Aim Complement binding donor specific HLA antibodies (DSA) detected by the C1qScreenTM assay are associated with poor post-transplant outcomes. However, in some patients with episodes of antibody mediated rejection or graft failure, C1q binding DSA are not detected by the C1qScreenTM. We have recently developed a sensitive anti-human globulin (AHG) - C1qScreenTM enhanced (ACE) assay, which detects more complement binding DSA compared to standard protocol. Here we investigate functional relevance of HLA antibodies identified using the ACE assay by correlation with CDC and CDC-AHG Lambda Cell Tray (LCT) testing.

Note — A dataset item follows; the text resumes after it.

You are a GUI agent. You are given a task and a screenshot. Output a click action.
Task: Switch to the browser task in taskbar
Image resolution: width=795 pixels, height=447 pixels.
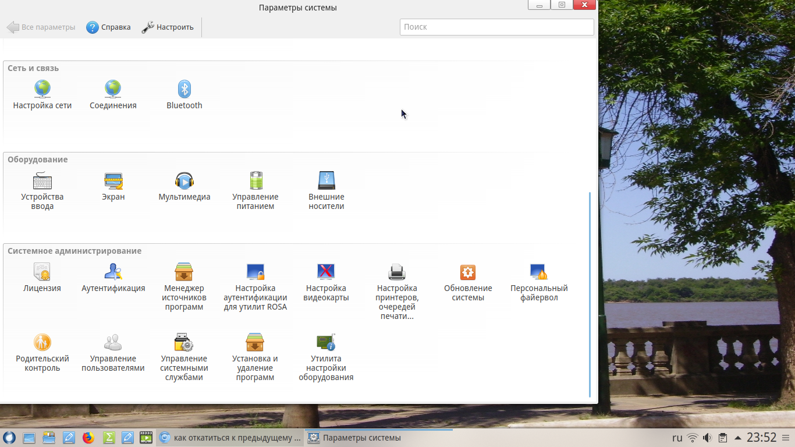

Methods Ten sera from highly sensitized post-transplant patients with well characterized HLA antibodies were tested using C1qScreenTM and the ACE assay. CDC and CDC-AHG crossmatches were performed using 1W60 LCT panels. CDC and CDC-AHG PRA were calculated (#Pos /#Valid reactions) for each serum and compared to predicted PRA values based on identified C1q positive antibody specificities. Results PRA values predicted based on ACE assay positive antibodies correlated with CDC-AHG PRA (mean difference = 2.9%, range = −1.7-8.6%) but not with CDC PRA (mean difference = 26.2%, range = 7-48%). In contrast, PRA values predicted based on C1qScreenTM positive antibodies correlated with CDC PRA (mean difference = −4.8%, range = −39.7 – 17.2%) but not with CDC-AHG PRA (mean difference = −28%, range = −62 – 5%). Importantly, 377 of 383 (98.4 %) positive CDC-AHG reactions were predicted to be positive by ACE assay. In contrast, a significant proportion of positive CDC reactions, 49 of 240 (20.4%), were not predicted positive by standard C1qScreenTM suggesting poor assay sensitivity. Conclusions Strong correlation between ACE assay positive antibodies and CDC-AHG reactivity suggests that ACE assay may be used to predict CDC-AHG crossmatches. This would be very useful in pre-transplant risk assessment especially in the context of class II HLA antibodies not easily studied with CDC/CDC-AHG methods.